(DOCUMENT)
|Oregon State Bar Bulletin AUGUST/SEPTEMBER 2008
I knew when I began writing a column on writing that I was skating on thin ice. I am, after all, merely human. And I’m a bad skater.
While I take writing very seriously, and while I earnestly strive for perfection, I knew from the beginning that I’d make mistakes. I knew that sometimes I’d be wrong, and I knew that I’d hear from you about it. On that last point, I was very right.
Over the last two years, I have received lovely messages thanking me for enlightening or at least entertaining articles, and I’ve received equally lovely messages pointing out my faults. Lest you think these latter messages are unwelcome, let me offer a glimpse into the heart of a writing curmudgeon.
Nothing makes me happier than knowing that someone read my column and then reached for a beloved writing manual to prove me wrong. Or that someone remembered a high school English teacher’s lesson about the nuances of word usage and just had to tap out an email to let me know that, according to Mrs. Doyle, I was wrong. Just think! Not only are folks out there reading about writing, they are thinking about writing!
Being wrong, however, is not a pleasant thing. So this column is intended to undo some of the mischief done by my errors and to share some of the insights I’ve gained from you.
I begin by apologizing for three basic errors. First, a dear reader pointed out early on that I am not actually a curmudgeon. My New Oxford American English Dictionary defines a curmudgeon as "a bad-tempered or surly person." I am typically a happy person. But I do become bad tempered and surly when I read bad writing.
The next two basic errors concern typographical errors. One of my early articles was called "Perfect Proofing." Of course, it had my first typographical error. I’m not about to tell you what or where, but I will admit that it’s there. I will also admit that, when proofing that article for the last time, I decided I was too tired to apply all of the proofing tips I’d offered. The point at which I reached that unfortunate decision is one paragraph before the error appears.
The third error in this trifecta resulted from last-minute tinkering. It’s tricky knowing when to tinker and when to let things be — especially when the urge to tinker comes just before the publisher sends the magazine off to the printer (or before you deliver your brief to the court). In one article, I added at the last minute a possibly interesting phrase in quotation marks. Only one mark got in, so the quote never ends. I should have let that one be.
In my attempts to be entertaining, I sometimes turn a phrase — and end up turning it inside out. That might be entertaining, but it’s unintentional.
The title of one column was "Devilish Details," a take-off on the common expression "the devil’s in the details." As it turns out, the original phrase was "God is in the details." The phrase has been attributed to Flaubert, but of course he would have written it in French as "Le bon Dieu est dans le détail." The phrase has also been attributed to artist Michelangelo and to architect Ludwig Mies van der Rohe. Whoever is in charge of details, and whoever originated the expression, our profession is certainly detail oriented. And of course someone pointed out that my details weren’t quite right.
Another interesting bit of history I learned — thankfully, before publication — is that the "rule of thumb" was the maximum size stick a man could use to legally beat his wife. I found another way to express that idea. (I later learned that the "rule of thumb" definition on wife beating is an urban legend. I’m still avoiding it, just in case.)

(DATA PROVIDED)
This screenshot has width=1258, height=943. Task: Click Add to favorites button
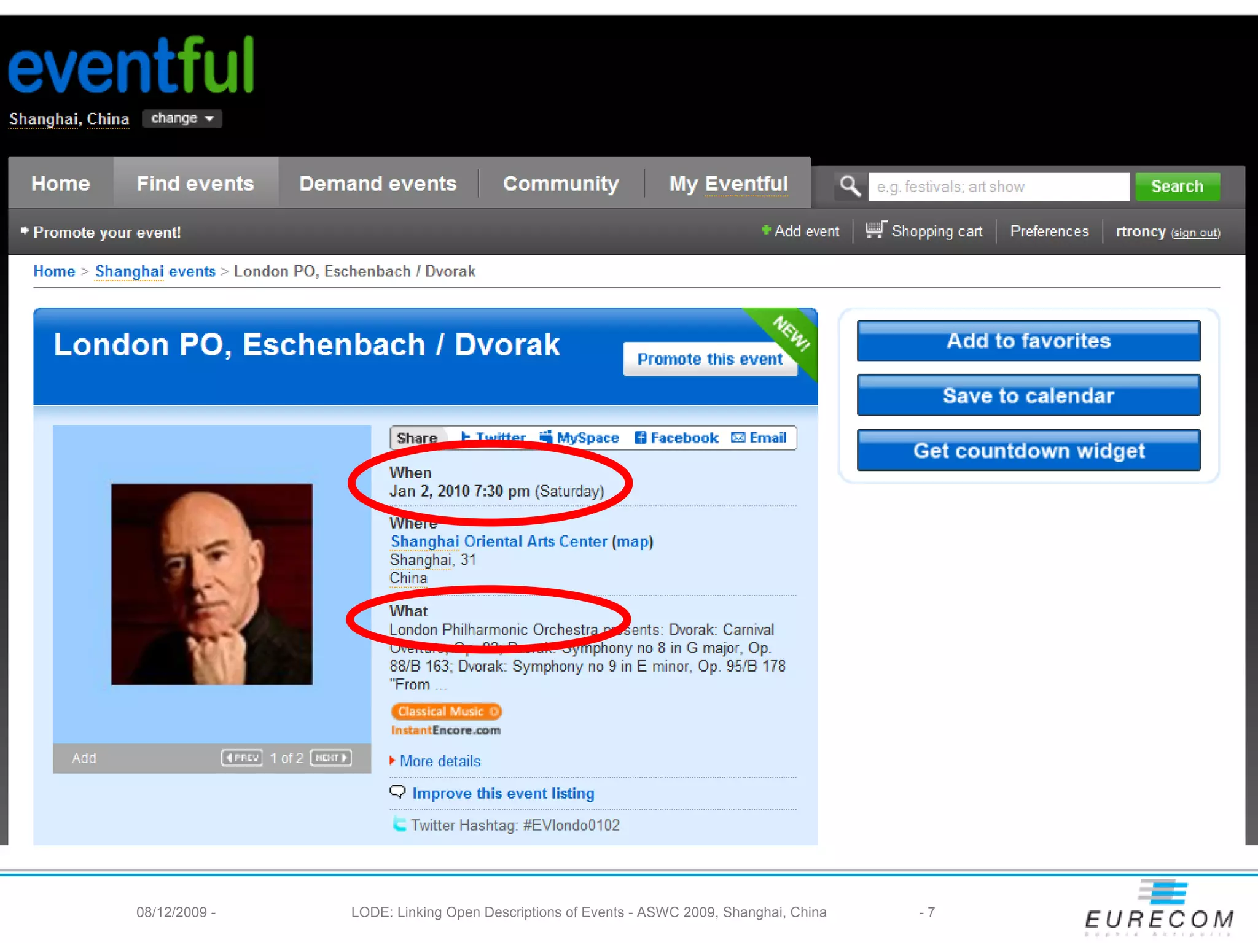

(TASKS FOR THIS EXERCISE)
a - Summarize the column on writing in two sentences.
b - Write out everything in the column from "Over the last" down to "thinking about writing!".

(SOLUTION LIST)
a - The writer admits to inevitable mistakes and welcomes readers' corrections, glad that they are not only reading about writing but thinking about it. The column apologizes for basic errors, among them a typo in an article on proofing and an unclosed quotation left by last-minute tinkering, and it notes that the expression behind "Devilish Details" was originally "God is in the details."

b -
Over the last two years, I have received lovely messages thanking me for enlightening or at least entertaining articles, and I’ve received equally lovely messages pointing out my faults. Lest you think these latter messages are unwelcome, let me offer a glimpse into the heart of a writing curmudgeon.
Nothing makes me happier than knowing that someone read my column and then reached for a beloved writing manual to prove me wrong. Or that someone remembered a high school English teacher’s lesson about the nuances of word usage and just had to tap out an email to let me know that, according to Mrs. Doyle, I was wrong. Just think! Not only are folks out there reading about writing, they are thinking about writing!